Deputy Team Principal of Williams F1 Team is climbing our very own Paddock magazine’s Top 100 ladder every year, being the most influential woman on the list. Claire Williams has been awarded an OBE this year, and recently she gave us some brilliant answers to a few important questions.

In recent years Williams F1 have been doing very well with the budgets you’ve been working with. Is there anything special within the team that has made this possible?

Luckily, we have some very clever people in the financial department who have been able to make our budget work. You only have a finite amount of money, and you have to determine what you’re going to spend that money on. It’s not rocket science, you don’t spend more than you have. That’s always been the philosophy at Williams. We’ve been able to identify areas where if we need to make investment we do and we have to prioritise, that’s how we’ve been able to successfully manage our budget.

It’s an unbelievably hard job to keep a Formula 1 team running at full speed these days. The readers of Paddock are definitely interested in the business side of high-end racing, but would regular fans like to know more about the behind-the-scenes action of looking for partners, sponsors?

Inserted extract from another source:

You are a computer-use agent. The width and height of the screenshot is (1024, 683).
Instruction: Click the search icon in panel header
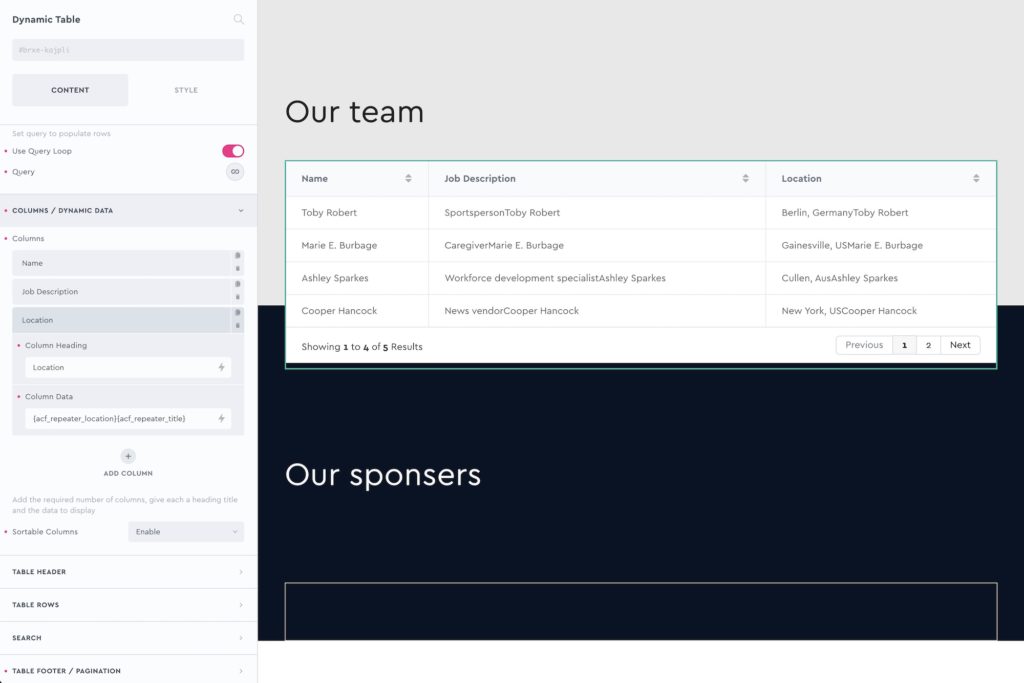pyautogui.click(x=238, y=19)
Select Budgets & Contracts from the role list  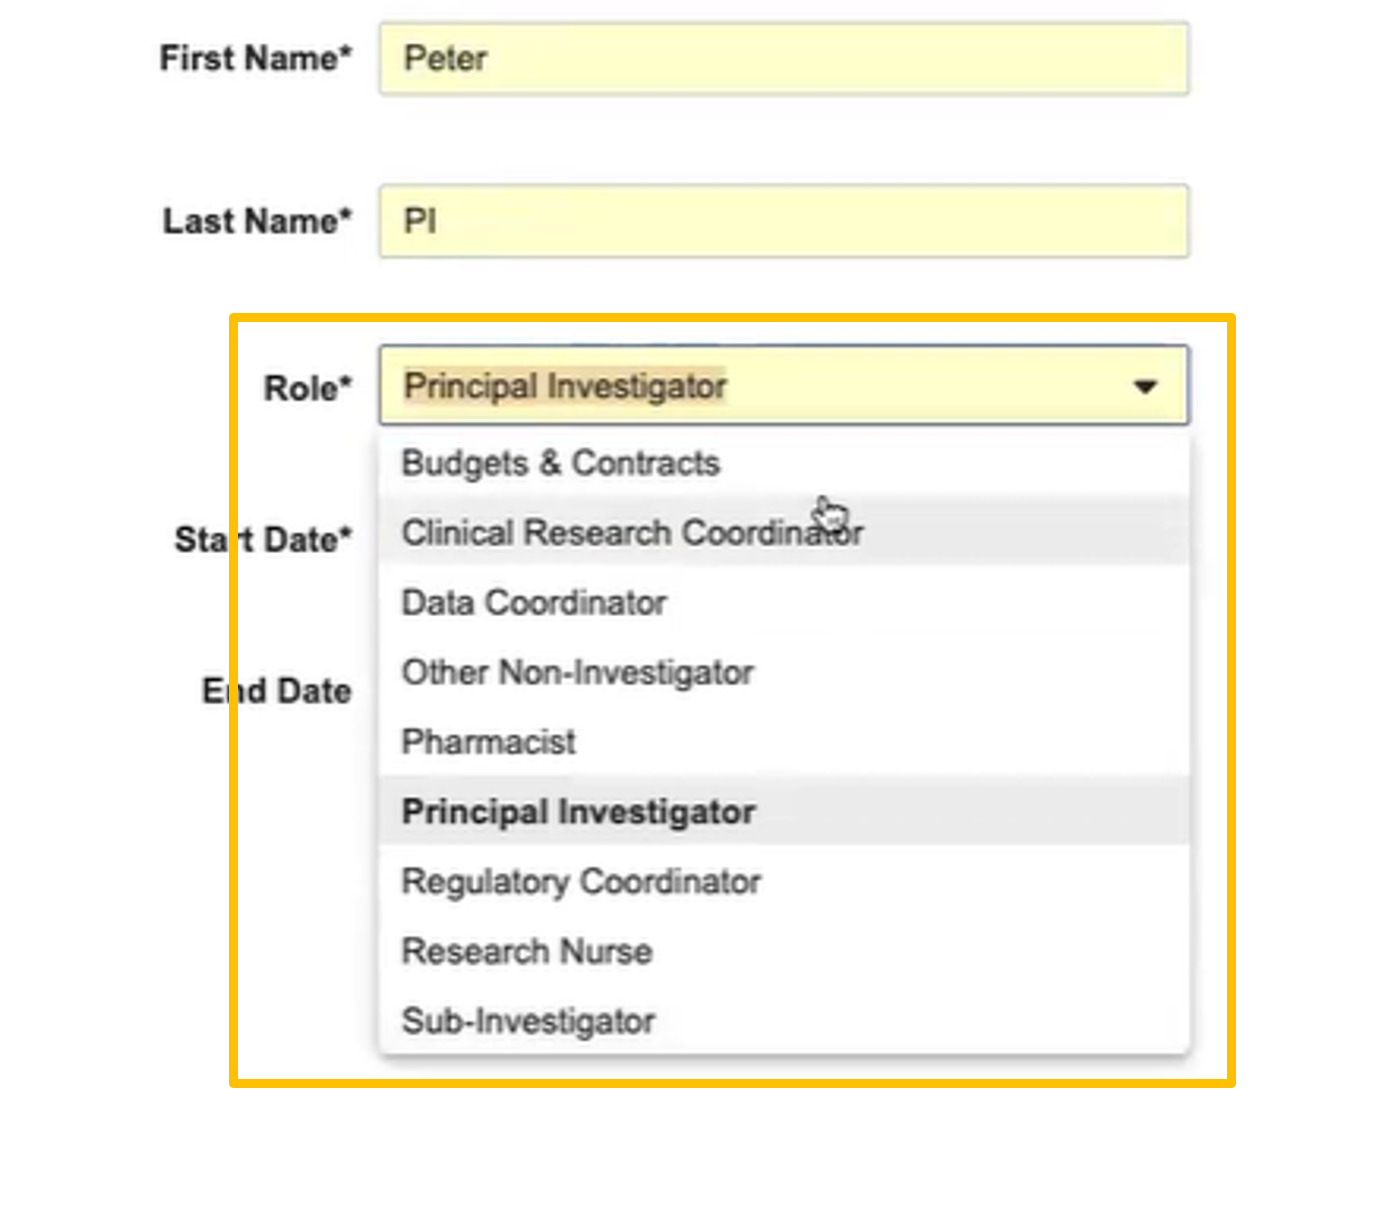click(560, 463)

I think that world has changed quite a lot actually over the past couple of years, in a number of ways. I think people would be surprised to learn what we actually sell as part of our partnerships these days. It’s no longer about just sticking a logo on a race car, it’s about so much more. Invariably a logo is the last piece of the conversation that we have, it’s the icing on the cake so to speak. Our partnerships are now formed of so many different elements from diversity campaigns and working with Williams Advanced Engineering, to employee engagement and sustainability projects or technical case studies.

Partnerships have become so wide and varied in their scope that what you see on the racetrack, the logos on the cars, is just a small part of it these days. Most partnerships from a timing perspective have changed from when I first started doing the commercial side of my role. If you hadn’t secured your new sponsors by December at the end of the season, that was it, those were your sponsors and therefore the budget you were going to be going racing with.

Brands have changed, they’ve got so many options when it comes to where they put their dollars. They take longer to make their decisions as well, so we see new partners coming into the sport throughout the year now, which is a scenario that never really happened before. The commercial side of Formula 1 is a fascinating world, it’s amazing to try and look at an organisation and see where sponsorship can help, that’s one of the great powers of the sport, it’s so beneficial to a business from a marketing perspective it’s extraordinary.

Brands have changed, they’ve got so many options when it comes to where they put their dollars.

Williams F1 have been involved in some very creative marketing/promotional initiatives in the last years. Is the role of such things as fan events, show runs, social media projects, fun videos changing in the sport? 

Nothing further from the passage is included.